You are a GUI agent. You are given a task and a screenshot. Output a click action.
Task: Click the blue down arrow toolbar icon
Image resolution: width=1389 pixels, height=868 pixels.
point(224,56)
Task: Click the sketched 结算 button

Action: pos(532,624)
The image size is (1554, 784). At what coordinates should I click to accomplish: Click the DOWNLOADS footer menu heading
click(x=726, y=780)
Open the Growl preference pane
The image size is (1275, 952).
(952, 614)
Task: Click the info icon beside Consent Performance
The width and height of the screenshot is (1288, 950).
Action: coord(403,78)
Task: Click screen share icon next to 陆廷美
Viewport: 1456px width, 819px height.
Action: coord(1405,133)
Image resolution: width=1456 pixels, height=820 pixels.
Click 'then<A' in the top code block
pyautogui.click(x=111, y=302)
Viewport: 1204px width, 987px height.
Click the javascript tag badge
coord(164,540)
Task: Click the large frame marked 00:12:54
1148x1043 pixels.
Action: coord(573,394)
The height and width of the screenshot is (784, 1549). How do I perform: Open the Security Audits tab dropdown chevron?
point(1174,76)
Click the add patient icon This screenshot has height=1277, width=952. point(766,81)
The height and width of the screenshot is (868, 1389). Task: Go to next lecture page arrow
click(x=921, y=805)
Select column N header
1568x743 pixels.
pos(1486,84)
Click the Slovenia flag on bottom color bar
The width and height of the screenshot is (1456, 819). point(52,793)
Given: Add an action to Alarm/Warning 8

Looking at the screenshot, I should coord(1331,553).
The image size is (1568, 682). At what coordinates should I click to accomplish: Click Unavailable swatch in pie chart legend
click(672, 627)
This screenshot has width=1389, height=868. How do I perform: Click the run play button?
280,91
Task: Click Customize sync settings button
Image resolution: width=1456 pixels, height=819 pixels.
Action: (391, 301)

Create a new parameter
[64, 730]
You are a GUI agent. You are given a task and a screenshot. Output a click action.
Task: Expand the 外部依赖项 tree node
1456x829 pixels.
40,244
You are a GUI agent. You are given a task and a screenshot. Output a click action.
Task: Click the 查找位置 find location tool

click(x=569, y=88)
*-*-*
Start at the line with "Image resolution: width=1456 pixels, height=819". Give that line and every line after it again, word for word, through the last line above.

Image resolution: width=1456 pixels, height=819 pixels.
Action: (391, 301)

Create a new parameter
[64, 730]
You are a GUI agent. You are given a task and a screenshot. Output a click action.
Task: Expand the 外部依赖项 tree node
1456x829 pixels.
40,244
You are a GUI agent. You are given a task and a screenshot. Output a click action.
Task: Click the 查找位置 find location tool

click(x=569, y=88)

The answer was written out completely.